Humans are "belly breathers," and just above your stomach is a major muscle in the respiration process, the diaphragm. Proper breathing starts in the nose and then moves to the stomach as your diaphragm contracts, the belly expands and your lungs fill with air. "It is the most efficient way to breathe, as it pulls down on the lungs, creating negative pressure in the chest, resulting in air flowing into your lungs," says respiratory therapist Mark Courtney. 3. Is your mouth open or closed when you are breathing?
Pursed-lip breathing is when you press your lips together and inhale through the nose with your mouth closed. Especially, those who suffer from chronic obstructive pulmonary disease (COPD), asthma or lung disease they must relearn to breathe with pursed-lip.
What else can I do to help myself?
Do maintain a healthy lifestyle. Exercise regularly. Eat a well-balanced diet. Keep your weight within the BMI range and if you are overweight, work towards getting your weight back to a healthy range. Avoid large meals, eat slowly and avoid food that causes you to bloat. Bloating prevent the abdomen from pushing up and it also limits the diaphragm's movement.
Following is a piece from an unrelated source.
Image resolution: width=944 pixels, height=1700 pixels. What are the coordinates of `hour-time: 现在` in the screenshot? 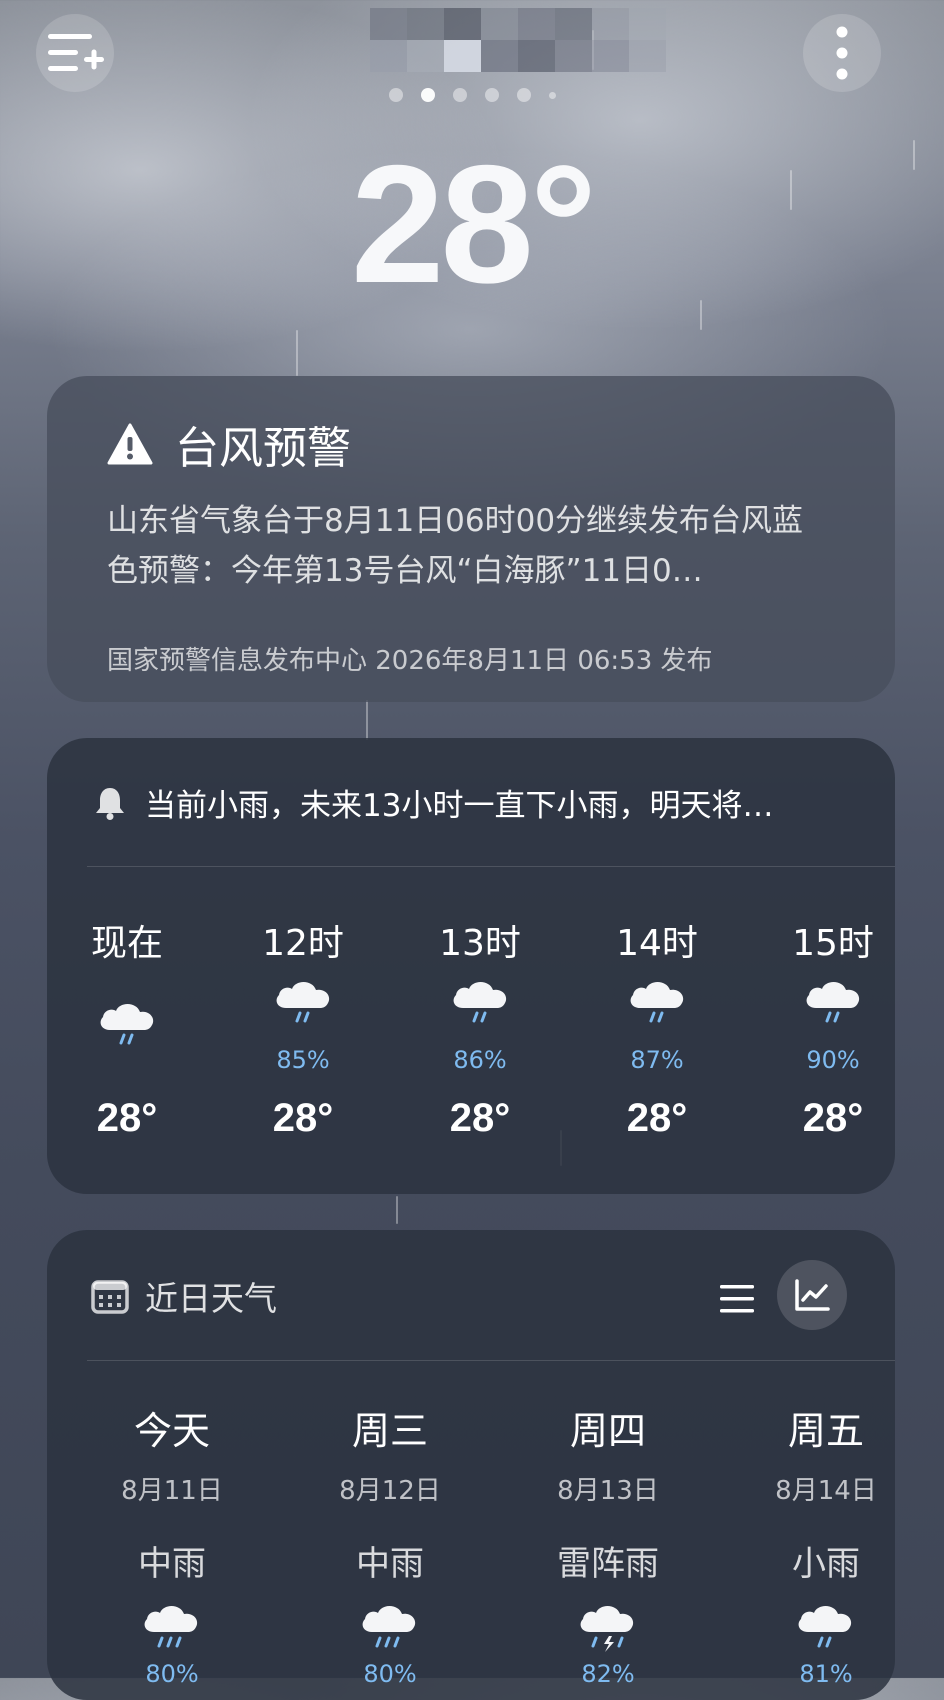 It's located at (126, 944).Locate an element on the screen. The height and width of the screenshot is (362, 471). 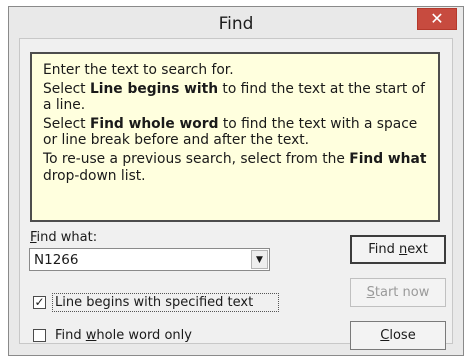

For those with lung disease, learn some relaxation exercises to stay calm because it will help you avert hyperventilating. Pay attention to air quality in your area and monitor the level of irritants, pollution and allergens that can affect your breathing. Most importantly, do not overthink breathing. Remember that your body knows how to breathe and that it is designed to breathe. Our respiratory systems know exactly when to tell you to change your depth of breathing, depending on your activity. According to Mark Courtney, "Along with the kidneys, the lungs keep the blood's pH in a very tight range to allow all body functions to occur," he says. "There are receptors in our body that constantly monitor the blood's oxygen and pH levels. It automatically sends signals to our brain to tell us how often and how deep to breathe."